* Exercise *
Pull out every line in the data that has the string "will" in it.

[Collected data entries]
○ ○ ○

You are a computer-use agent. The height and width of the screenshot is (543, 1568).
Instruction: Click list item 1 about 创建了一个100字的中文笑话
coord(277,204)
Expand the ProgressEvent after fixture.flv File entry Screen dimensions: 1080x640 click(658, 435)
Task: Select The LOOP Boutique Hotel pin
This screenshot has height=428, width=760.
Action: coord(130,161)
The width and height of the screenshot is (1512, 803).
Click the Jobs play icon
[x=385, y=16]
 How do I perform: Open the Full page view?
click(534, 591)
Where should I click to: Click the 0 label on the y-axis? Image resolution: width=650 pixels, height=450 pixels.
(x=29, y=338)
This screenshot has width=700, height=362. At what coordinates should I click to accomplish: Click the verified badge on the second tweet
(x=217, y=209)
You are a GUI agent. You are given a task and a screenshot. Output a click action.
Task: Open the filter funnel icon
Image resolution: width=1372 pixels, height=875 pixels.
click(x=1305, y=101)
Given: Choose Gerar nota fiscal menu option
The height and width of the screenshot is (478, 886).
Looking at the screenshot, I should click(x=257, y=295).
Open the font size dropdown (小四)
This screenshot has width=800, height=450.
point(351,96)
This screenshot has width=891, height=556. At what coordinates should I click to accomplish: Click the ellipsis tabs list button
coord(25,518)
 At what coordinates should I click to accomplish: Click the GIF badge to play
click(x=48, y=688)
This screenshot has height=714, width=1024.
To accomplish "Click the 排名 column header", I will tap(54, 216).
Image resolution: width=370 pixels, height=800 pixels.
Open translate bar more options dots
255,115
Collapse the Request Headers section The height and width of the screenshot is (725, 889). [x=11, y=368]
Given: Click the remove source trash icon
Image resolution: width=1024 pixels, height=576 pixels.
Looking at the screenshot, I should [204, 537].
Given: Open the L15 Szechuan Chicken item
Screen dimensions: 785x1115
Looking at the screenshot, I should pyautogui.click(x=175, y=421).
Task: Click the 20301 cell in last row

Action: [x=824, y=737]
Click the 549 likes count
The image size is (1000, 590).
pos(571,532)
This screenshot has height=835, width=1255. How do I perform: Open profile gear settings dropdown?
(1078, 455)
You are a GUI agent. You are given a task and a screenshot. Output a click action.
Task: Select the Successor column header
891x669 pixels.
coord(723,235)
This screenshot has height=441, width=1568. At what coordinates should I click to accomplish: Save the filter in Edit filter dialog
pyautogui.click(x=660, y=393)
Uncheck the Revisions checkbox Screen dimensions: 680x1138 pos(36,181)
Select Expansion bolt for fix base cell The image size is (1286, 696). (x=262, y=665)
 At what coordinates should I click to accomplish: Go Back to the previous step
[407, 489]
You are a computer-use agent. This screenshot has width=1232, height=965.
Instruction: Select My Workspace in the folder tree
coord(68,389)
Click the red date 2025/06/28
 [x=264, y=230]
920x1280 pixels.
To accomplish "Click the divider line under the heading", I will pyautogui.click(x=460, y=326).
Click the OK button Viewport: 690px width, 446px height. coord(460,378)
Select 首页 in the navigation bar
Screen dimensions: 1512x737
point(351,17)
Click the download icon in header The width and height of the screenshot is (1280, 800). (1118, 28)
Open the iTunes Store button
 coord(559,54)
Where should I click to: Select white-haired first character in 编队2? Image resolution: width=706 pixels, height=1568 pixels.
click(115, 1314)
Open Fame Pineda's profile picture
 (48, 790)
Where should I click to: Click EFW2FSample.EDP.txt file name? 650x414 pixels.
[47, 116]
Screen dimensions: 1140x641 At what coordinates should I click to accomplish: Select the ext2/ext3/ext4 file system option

○ ○ ○

* Response *
To accomplish "Click the 排名 column header", I will tap(54, 216).
To accomplish "Click the divider line under the heading", I will pyautogui.click(x=460, y=326).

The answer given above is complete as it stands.